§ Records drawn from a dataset
__________________________________________________
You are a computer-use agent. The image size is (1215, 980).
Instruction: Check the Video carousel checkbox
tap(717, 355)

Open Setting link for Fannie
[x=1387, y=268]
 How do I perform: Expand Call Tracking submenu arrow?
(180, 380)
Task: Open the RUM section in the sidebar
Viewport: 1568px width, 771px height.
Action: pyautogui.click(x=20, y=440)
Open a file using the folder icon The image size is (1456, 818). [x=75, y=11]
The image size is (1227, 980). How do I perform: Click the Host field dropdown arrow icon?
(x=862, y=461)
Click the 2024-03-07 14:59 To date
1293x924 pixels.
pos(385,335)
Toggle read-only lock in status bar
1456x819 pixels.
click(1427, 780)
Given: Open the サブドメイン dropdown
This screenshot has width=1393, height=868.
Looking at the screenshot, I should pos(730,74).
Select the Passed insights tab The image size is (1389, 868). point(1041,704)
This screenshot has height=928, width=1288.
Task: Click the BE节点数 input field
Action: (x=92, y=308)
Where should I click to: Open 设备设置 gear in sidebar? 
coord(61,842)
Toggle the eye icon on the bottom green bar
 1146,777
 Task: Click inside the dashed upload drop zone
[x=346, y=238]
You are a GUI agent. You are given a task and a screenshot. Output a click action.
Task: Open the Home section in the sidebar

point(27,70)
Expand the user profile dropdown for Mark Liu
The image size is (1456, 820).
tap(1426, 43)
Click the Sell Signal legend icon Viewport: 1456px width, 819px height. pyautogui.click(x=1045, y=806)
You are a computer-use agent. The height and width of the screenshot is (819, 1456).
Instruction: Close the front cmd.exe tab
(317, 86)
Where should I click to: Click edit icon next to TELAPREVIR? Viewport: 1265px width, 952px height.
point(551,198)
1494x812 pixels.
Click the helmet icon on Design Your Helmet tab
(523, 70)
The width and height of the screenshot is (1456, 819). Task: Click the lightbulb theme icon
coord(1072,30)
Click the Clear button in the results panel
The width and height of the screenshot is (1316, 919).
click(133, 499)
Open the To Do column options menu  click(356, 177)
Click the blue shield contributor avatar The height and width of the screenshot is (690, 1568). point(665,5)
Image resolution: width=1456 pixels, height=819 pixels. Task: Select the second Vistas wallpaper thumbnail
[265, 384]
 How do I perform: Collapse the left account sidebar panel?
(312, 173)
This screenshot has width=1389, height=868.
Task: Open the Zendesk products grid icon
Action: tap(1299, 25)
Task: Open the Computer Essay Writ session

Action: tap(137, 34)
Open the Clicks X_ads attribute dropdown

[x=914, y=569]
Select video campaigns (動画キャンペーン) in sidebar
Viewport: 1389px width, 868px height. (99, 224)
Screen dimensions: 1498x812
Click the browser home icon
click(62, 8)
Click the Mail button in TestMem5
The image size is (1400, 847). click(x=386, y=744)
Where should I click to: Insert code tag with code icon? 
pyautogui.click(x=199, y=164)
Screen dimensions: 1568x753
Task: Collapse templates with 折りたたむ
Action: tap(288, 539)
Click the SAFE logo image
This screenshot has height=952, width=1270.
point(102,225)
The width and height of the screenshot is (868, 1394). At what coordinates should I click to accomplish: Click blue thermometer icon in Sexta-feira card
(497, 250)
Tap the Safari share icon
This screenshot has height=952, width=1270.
__________________________________________________
§ TASK INSTRUCTIONS
Filter the records above for "agent" and copy every matching line.

§ WRITTEN SOLUTION
You are a computer-use agent. The image size is (1215, 980).
You are a GUI agent. You are given a task and a screenshot. Output a click action.
You are a computer-use agent. The height and width of the screenshot is (819, 1456).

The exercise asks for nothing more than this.